YOUR GOAL: Rewrite the records as a numbered list with blank lines omitted, starting at the line that contains "Task: Click the Уют guest house logo" and ending at the line that contains "Select File Upload".
======== RECORDED DATA ========
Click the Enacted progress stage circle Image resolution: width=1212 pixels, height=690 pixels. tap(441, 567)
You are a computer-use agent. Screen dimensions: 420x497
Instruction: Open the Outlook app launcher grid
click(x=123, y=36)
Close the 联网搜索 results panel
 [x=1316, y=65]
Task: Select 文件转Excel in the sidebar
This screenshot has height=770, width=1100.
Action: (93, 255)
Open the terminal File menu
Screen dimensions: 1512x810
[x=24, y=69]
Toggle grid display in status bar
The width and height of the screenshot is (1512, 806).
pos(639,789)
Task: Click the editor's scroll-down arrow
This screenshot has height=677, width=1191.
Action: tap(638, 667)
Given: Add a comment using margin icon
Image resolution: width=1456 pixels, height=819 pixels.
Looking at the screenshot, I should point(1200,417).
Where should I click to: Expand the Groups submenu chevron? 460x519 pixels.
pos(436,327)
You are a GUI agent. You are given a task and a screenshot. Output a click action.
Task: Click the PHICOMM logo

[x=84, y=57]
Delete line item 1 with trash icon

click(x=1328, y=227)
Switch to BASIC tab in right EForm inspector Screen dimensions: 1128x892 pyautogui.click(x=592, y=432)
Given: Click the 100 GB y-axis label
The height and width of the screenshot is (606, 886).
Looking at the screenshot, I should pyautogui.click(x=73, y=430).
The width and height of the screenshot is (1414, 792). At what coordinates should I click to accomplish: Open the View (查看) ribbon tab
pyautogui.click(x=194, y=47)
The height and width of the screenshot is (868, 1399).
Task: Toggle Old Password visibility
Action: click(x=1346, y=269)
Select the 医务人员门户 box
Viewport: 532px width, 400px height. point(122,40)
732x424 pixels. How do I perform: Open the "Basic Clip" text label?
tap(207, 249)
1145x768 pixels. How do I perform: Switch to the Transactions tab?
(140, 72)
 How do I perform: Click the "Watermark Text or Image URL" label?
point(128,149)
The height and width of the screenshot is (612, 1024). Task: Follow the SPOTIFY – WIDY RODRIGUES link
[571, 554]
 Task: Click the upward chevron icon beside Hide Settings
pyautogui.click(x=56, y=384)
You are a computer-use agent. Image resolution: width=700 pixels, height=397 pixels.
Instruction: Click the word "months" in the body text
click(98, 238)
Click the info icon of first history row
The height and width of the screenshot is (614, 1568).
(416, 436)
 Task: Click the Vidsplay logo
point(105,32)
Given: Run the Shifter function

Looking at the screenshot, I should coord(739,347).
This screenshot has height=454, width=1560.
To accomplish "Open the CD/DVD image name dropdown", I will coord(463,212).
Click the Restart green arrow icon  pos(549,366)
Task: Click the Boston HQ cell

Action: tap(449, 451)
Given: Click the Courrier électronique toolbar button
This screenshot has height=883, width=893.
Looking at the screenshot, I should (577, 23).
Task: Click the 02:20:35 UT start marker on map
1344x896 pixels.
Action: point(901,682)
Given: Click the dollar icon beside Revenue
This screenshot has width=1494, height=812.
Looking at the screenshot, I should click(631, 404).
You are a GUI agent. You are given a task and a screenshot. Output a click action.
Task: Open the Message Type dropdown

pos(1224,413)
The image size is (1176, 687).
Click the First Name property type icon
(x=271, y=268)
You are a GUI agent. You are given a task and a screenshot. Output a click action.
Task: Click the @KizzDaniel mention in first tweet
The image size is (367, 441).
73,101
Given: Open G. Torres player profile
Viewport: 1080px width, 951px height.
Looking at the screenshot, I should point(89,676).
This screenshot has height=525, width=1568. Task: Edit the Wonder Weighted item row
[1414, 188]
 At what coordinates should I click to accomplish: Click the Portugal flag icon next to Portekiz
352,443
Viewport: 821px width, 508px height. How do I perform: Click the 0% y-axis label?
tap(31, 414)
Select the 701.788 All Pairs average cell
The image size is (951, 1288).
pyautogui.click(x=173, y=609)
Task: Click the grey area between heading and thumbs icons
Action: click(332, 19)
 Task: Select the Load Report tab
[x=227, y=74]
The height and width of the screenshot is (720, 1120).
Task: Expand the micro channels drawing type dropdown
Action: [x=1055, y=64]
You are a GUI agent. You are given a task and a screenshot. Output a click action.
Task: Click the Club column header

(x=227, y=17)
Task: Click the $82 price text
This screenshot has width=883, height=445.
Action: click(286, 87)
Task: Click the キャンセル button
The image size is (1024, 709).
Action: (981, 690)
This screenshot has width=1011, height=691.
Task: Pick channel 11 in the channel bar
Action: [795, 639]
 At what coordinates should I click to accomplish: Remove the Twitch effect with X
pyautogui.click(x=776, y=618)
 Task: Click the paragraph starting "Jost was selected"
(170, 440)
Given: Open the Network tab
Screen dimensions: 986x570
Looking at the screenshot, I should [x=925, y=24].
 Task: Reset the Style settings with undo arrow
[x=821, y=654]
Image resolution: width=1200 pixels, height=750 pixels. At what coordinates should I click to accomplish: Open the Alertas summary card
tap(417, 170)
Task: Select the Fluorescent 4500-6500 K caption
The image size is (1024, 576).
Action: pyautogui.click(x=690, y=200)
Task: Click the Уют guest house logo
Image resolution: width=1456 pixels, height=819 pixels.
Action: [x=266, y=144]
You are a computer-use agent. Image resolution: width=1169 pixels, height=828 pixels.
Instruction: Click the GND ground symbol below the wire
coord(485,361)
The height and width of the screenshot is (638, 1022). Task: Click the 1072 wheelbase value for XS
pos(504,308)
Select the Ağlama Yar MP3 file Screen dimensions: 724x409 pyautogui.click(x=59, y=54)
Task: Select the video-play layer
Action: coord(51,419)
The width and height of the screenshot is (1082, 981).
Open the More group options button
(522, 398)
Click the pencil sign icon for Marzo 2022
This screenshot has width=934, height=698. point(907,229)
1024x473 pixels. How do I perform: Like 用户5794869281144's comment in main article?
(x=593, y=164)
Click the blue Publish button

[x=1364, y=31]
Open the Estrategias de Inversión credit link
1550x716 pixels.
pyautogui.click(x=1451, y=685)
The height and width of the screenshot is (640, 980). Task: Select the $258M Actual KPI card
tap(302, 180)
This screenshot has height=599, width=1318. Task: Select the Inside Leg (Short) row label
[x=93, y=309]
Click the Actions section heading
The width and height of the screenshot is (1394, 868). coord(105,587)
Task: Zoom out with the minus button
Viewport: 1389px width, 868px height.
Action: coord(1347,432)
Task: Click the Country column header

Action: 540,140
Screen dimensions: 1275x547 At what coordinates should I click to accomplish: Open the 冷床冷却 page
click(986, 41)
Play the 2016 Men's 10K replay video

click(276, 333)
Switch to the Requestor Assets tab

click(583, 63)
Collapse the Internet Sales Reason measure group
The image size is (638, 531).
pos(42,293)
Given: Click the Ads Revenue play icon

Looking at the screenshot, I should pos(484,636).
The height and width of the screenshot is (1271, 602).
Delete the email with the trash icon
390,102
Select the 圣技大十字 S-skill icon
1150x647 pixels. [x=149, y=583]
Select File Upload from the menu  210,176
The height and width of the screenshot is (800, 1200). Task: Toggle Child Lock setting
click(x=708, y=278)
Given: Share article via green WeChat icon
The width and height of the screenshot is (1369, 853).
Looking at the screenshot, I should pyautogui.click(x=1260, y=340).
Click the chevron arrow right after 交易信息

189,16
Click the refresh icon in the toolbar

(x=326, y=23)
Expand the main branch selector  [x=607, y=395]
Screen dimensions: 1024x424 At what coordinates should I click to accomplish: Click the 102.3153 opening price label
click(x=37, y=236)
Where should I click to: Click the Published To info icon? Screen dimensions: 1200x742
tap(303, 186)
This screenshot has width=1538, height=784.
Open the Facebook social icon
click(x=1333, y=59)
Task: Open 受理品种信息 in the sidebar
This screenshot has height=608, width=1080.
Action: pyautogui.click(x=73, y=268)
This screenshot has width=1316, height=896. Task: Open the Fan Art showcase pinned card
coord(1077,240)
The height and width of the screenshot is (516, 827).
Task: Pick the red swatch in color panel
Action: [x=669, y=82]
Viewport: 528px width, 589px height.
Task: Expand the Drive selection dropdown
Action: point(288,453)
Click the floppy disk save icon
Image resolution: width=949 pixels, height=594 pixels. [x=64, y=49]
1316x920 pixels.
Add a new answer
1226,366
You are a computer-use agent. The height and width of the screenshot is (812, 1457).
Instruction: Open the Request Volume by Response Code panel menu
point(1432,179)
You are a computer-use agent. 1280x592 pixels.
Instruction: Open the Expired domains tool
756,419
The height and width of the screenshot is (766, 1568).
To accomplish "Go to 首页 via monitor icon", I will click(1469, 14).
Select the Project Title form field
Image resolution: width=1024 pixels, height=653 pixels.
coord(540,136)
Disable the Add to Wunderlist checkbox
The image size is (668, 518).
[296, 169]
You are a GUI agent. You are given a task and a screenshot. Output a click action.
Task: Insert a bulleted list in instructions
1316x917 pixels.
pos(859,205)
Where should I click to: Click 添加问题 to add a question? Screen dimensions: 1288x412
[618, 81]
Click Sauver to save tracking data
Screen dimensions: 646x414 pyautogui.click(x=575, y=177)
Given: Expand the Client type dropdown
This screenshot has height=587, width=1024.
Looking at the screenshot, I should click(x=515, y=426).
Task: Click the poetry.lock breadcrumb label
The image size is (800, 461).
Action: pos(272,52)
========
THE ANSWER:
1. Task: Click the Уют guest house logo
2. Image resolution: width=1456 pixels, height=819 pixels.
3. Action: [x=266, y=144]
4. You are a computer-use agent. Image resolution: width=1169 pixels, height=828 pixels.
5. Instruction: Click the GND ground symbol below the wire
6. coord(485,361)
7. The height and width of the screenshot is (638, 1022). Task: Click the 1072 wheelbase value for XS
8. pos(504,308)
9. Select the Ağlama Yar MP3 file Screen dimensions: 724x409 pyautogui.click(x=59, y=54)
10. Task: Select the video-play layer
11. Action: coord(51,419)
12. The width and height of the screenshot is (1082, 981).
13. Open the More group options button
14. (522, 398)
15. Click the pencil sign icon for Marzo 2022
16. This screenshot has width=934, height=698. point(907,229)
17. 1024x473 pixels. How do I perform: Like 用户5794869281144's comment in main article?
18. (x=593, y=164)
19. Click the blue Publish button
20. [x=1364, y=31]
21. Open the Estrategias de Inversión credit link
22. 1550x716 pixels.
23. pyautogui.click(x=1451, y=685)
24. The height and width of the screenshot is (640, 980). Task: Select the $258M Actual KPI card
25. tap(302, 180)
26. This screenshot has height=599, width=1318. Task: Select the Inside Leg (Short) row label
27. [x=93, y=309]
28. Click the Actions section heading
29. The width and height of the screenshot is (1394, 868). coord(105,587)
30. Task: Zoom out with the minus button
31. Viewport: 1389px width, 868px height.
32. Action: coord(1347,432)
33. Task: Click the Country column header
34. Action: 540,140
35. Screen dimensions: 1275x547 At what coordinates should I click to accomplish: Open the 冷床冷却 page
36. click(986, 41)
37. Play the 2016 Men's 10K replay video
38. click(276, 333)
39. Switch to the Requestor Assets tab
40. click(583, 63)
41. Collapse the Internet Sales Reason measure group
42. The image size is (638, 531).
43. pos(42,293)
44. Given: Click the Ads Revenue play icon
45. Looking at the screenshot, I should pos(484,636).
46. The height and width of the screenshot is (1271, 602).
47. Delete the email with the trash icon
48. 390,102
49. Select the 圣技大十字 S-skill icon
50. 1150x647 pixels. [x=149, y=583]
51. Select File Upload from the menu  210,176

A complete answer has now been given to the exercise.